- [What is required]: What you return must match the records exactly, line for line.

- [Input]:
>>
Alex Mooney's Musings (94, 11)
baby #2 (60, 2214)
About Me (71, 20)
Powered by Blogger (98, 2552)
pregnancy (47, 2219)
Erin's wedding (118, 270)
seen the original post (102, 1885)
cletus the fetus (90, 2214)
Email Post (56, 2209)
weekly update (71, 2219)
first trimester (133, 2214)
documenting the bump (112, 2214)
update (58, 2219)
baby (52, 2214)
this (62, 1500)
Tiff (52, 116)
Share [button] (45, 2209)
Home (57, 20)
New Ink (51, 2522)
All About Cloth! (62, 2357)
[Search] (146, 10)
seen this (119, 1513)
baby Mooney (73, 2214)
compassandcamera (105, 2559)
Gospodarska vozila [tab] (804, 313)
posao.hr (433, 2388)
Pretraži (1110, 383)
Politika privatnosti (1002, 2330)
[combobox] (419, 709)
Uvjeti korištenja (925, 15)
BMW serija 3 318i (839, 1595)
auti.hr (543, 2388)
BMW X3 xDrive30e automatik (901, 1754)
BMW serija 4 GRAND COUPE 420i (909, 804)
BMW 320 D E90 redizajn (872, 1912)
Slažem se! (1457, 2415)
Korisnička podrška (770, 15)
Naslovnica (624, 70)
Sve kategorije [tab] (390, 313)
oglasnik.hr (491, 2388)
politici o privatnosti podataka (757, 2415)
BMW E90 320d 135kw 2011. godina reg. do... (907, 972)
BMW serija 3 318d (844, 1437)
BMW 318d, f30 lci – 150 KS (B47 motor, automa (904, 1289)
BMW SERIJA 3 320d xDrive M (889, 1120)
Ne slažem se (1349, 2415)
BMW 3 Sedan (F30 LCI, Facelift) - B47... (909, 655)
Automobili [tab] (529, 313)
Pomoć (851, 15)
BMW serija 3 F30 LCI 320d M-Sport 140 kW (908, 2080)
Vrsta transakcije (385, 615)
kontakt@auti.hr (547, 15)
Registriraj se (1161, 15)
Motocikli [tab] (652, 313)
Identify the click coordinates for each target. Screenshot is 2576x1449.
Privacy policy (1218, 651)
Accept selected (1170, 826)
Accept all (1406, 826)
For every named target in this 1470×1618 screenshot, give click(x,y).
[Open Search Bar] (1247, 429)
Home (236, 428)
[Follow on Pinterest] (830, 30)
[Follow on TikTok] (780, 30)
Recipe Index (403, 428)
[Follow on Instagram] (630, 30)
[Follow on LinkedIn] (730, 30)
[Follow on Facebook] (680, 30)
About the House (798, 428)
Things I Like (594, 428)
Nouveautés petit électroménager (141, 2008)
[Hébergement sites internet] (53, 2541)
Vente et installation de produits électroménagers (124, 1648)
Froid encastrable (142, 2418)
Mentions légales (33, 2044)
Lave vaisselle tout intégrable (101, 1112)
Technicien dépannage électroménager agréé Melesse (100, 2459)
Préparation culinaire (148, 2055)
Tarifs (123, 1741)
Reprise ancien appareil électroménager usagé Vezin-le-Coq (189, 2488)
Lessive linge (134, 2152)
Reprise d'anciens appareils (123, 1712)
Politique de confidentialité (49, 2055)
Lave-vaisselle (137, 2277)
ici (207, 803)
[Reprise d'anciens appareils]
<<
- [Expected answer]:
Alex Mooney's Musings (94, 11)
baby #2 (60, 2214)
About Me (71, 20)
Powered by Blogger (98, 2552)
pregnancy (47, 2219)
Erin's wedding (118, 270)
seen the original post (102, 1885)
cletus the fetus (90, 2214)
Email Post (56, 2209)
weekly update (71, 2219)
first trimester (133, 2214)
documenting the bump (112, 2214)
update (58, 2219)
baby (52, 2214)
this (62, 1500)
Tiff (52, 116)
Share [button] (45, 2209)
Home (57, 20)
New Ink (51, 2522)
All About Cloth! (62, 2357)
[Search] (146, 10)
seen this (119, 1513)
baby Mooney (73, 2214)
compassandcamera (105, 2559)
Gospodarska vozila [tab] (804, 313)
posao.hr (433, 2388)
Pretraži (1110, 383)
Politika privatnosti (1002, 2330)
[combobox] (419, 709)
Uvjeti korištenja (925, 15)
BMW serija 3 318i (839, 1595)
auti.hr (543, 2388)
BMW X3 xDrive30e automatik (901, 1754)
BMW serija 4 GRAND COUPE 420i (909, 804)
BMW 320 D E90 redizajn (872, 1912)
Slažem se! (1457, 2415)
Korisnička podrška (770, 15)
Naslovnica (624, 70)
Sve kategorije [tab] (390, 313)
oglasnik.hr (491, 2388)
politici o privatnosti podataka (757, 2415)
BMW E90 320d 135kw 2011. godina reg. do... (907, 972)
BMW serija 3 318d (844, 1437)
BMW 318d, f30 lci – 150 KS (B47 motor, automa (904, 1289)
BMW SERIJA 3 320d xDrive M (889, 1120)
Ne slažem se (1349, 2415)
BMW 3 Sedan (F30 LCI, Facelift) - B47... (909, 655)
Automobili [tab] (529, 313)
Pomoć (851, 15)
BMW serija 3 F30 LCI 320d M-Sport 140 kW (908, 2080)
Vrsta transakcije (385, 615)
kontakt@auti.hr (547, 15)
Registriraj se (1161, 15)
Motocikli [tab] (652, 313)
Identify the click coordinates for each target. Screenshot is 2576x1449.
Privacy policy (1218, 651)
Accept selected (1170, 826)
Accept all (1406, 826)
For every named target in this 1470×1618 screenshot, give click(x,y).
[Open Search Bar] (1247, 429)
Home (236, 428)
[Follow on Pinterest] (830, 30)
[Follow on TikTok] (780, 30)
Recipe Index (403, 428)
[Follow on Instagram] (630, 30)
[Follow on LinkedIn] (730, 30)
[Follow on Facebook] (680, 30)
About the House (798, 428)
Things I Like (594, 428)
Nouveautés petit électroménager (141, 2008)
[Hébergement sites internet] (53, 2541)
Vente et installation de produits électroménagers (124, 1648)
Froid encastrable (142, 2418)
Mentions légales (33, 2044)
Lave vaisselle tout intégrable (101, 1112)
Technicien dépannage électroménager agréé Melesse (100, 2459)
Préparation culinaire (148, 2055)
Tarifs (123, 1741)
Reprise ancien appareil électroménager usagé Vezin-le-Coq (189, 2488)
Lessive linge (134, 2152)
Reprise d'anciens appareils (123, 1712)
Politique de confidentialité (49, 2055)
Lave-vaisselle (137, 2277)
ici (207, 803)
[Reprise d'anciens appareils]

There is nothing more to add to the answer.